_Instrução A_
Responda com base no texto sobre a Zona Franca de Manaus:
(i) Em que ano foi criada a Zona Franca de Manaus?
(ii) Qual lei complementar regulamentou a Reforma Tributária?
(iii) Quais impostos unificados substituem ICMS, IPI, PIS e Cofins?
_Instrução B_
Transcreva do texto sobre a Zona Franca de Manaus tudo desde "Zona Franca de Manaus e" até "como um todo.".
_Instrução C_
Dê continuidade ao texto sobre a Zona Franca de Manaus e a Reforma Tributária, começando logo após a última frase apresentada.

_Trecho para leitura_
•••••

Zona Franca de Manaus e Reforma Tributária: o que muda, impactos e o futuro da região
A Zona Franca de Manaus (ZFM) sempre esteve no centro de discussões sobre desenvolvimento regional, incentivo fiscal e equilíbrio federativo. Com a recente aprovação da Reforma Tributária no Brasil — materializada principalmente na Emenda Constitucional nº 132/2023 e regulamentada pela Lei Complementar nº 214/2025 —, esse debate ganhou novas camadas de complexidade e urgência. A substituição de tributos tradicionais como ICMS, IPI, PIS e Cofins por impostos unificados (CBS, IBS e IS) levanta dúvidas profundas sobre o futuro do modelo fiscal da ZFM e suas implicações para a economia da Amazônia e do Brasil como um todo.
A Zona Franca de Manaus é um regime especial de incentivos fiscais criado em 1967 com o objetivo de impulsionar o desenvolvimento econômico da região Norte do país. A ideia era compensar a desvantagem logística e promover a industrialização da Amazônia por meio de benefícios tributários federais, estaduais e municipais. Desde então, o modelo se consolidou como pilar da economia local, sendo responsável por atrair centenas de empresas, gerar milhares de empregos e sustentar grande parte do PIB do Estado do Amazonas.

•••••

_Material fornecido_
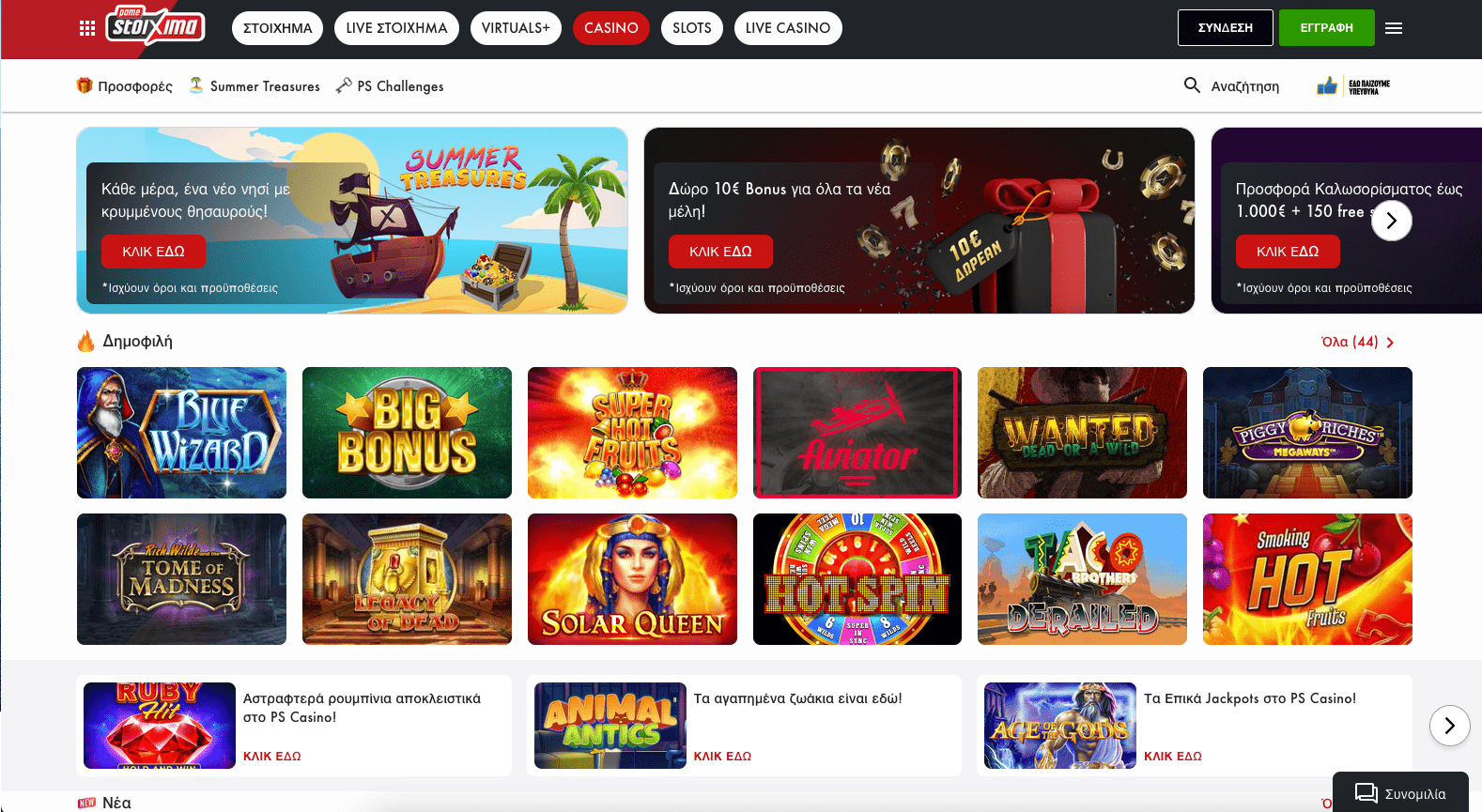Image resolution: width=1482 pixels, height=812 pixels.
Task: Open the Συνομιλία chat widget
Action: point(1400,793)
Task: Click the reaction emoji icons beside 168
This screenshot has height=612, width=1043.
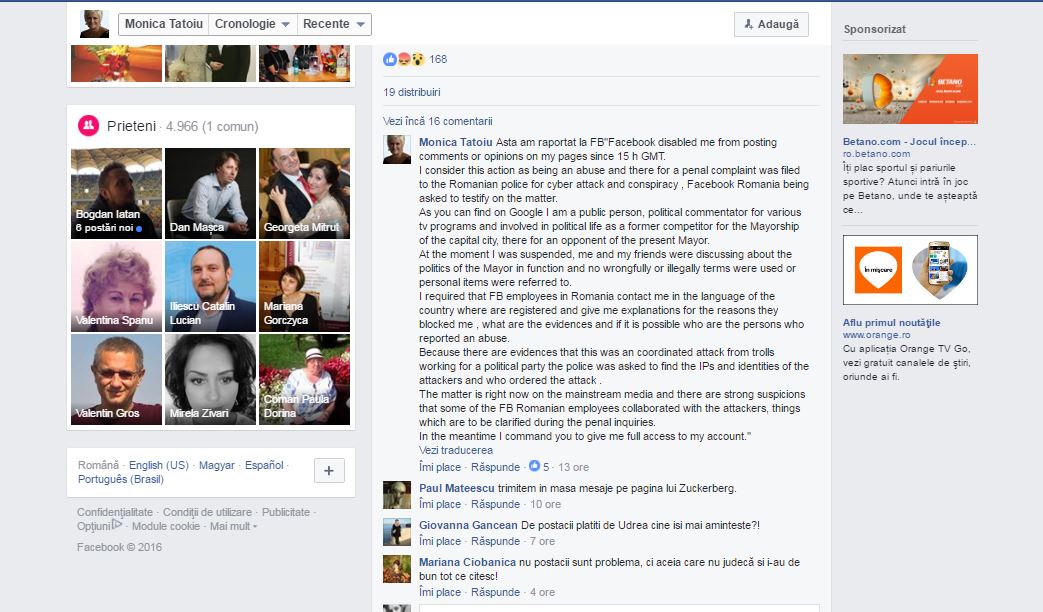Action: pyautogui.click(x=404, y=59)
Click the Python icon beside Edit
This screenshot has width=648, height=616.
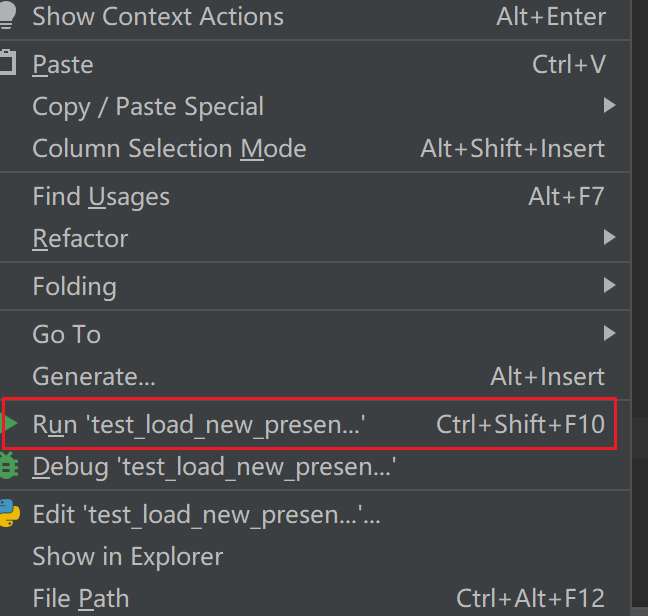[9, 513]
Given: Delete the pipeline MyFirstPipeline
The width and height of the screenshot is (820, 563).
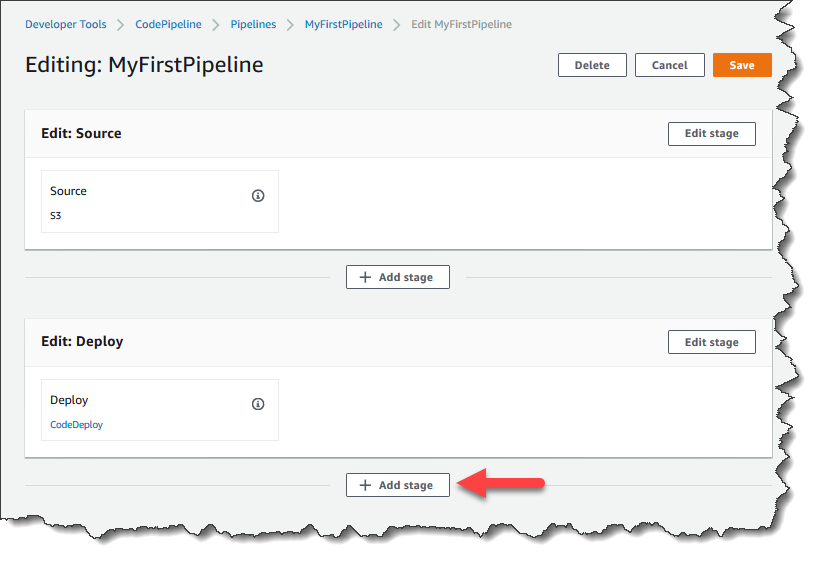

•••••

_Resultado A_
(i) Em 1967.
(ii) A Lei Complementar nº 214/2025.
(iii) CBS, IBS e IS.

_Resultado B_
Zona Franca de Manaus e Reforma Tributária: o que muda, impactos e o futuro da região
A Zona Franca de Manaus (ZFM) sempre esteve no centro de discussões sobre desenvolvimento regional, incentivo fiscal e equilíbrio federativo. Com a recente aprovação da Reforma Tributária no Brasil — materializada principalmente na Emenda Constitucional nº 132/2023 e regulamentada pela Lei Complementar nº 214/2025 —, esse debate ganhou novas camadas de complexidade e urgência. A substituição de tributos tradicionais como ICMS, IPI, PIS e Cofins por impostos unificados (CBS, IBS e IS) levanta dúvidas profundas sobre o futuro do modelo fiscal da ZFM e suas implicações para a economia da Amazônia e do Brasil como um todo.

_Resultado C_
Com a Reforma Tributária, o sistema tributário brasileiro inicia uma transição para um modelo mais simplificado e eficiente, baseado na lógica de não cumulatividade ampla e tributação no destino. No entanto, essa simplificação representa um risco potencial à existência de regimes especiais como o da ZFM, que se baseiam exatamente na complexidade do sistema atual para justificar seus incentivos. Em outras palavras, ao eliminar ou modificar a base legal dos tributos que sustentam o modelo da ZFM, a Reforma pode comprometer sua funcionalidade e atratividade.
Para lidar com esse desafio, a nova legislação incluiu dispositivos específicos que buscam garantir a manutenção do diferencial competitivo da ZFM. Entre os mecanismos previstos, estão a continuidade da incidência do IPI exclusivamente para produtos incentivados na ZFM, a concessão de créditos presumidos de IBS e CBS e a criação de novos fundos constitucionais de desenvolvimento regional. Ainda assim, há insegurança jurídica e preocupações sobre a viabilidade desses mecanismos no longo prazo.
Este artigo vai esclarecer, com base na legislação atualizada e nos debates públicos mais recentes, quais são os impactos da Reforma Tributária sobre a Zona Franca de Manaus.
O que é a Zona Franca de Manaus e por que ela está em debate com a reforma tributária?
A Zona Franca de Manaus (ZFM) é um modelo de desenvolvimento regional baseado em incentivos fiscais, criado em 1967 por meio do Decreto-Lei nº 288/1967. Seu principal objetivo sempre foi atrair investimentos para a Amazônia Ocidental, gerar empregos, estimular a industrialização e promover a ocupação econômica de uma região historicamente isolada do centro produtivo do Brasil. A iniciativa também foi estratégica para a soberania nacional e a preservação ambiental da floresta amazônica.
Com sede no Estado do Amazonas, a ZFM abrange os municípios de Manaus, Rio Preto da Eva e Presidente Figueiredo. Ela opera como um entreposto aduaneiro especial, com isenções e suspensões tributárias nas esferas federal, estadual e municipal. Isso cria um ambiente extremamente vantajoso para indústrias que se instalam na região.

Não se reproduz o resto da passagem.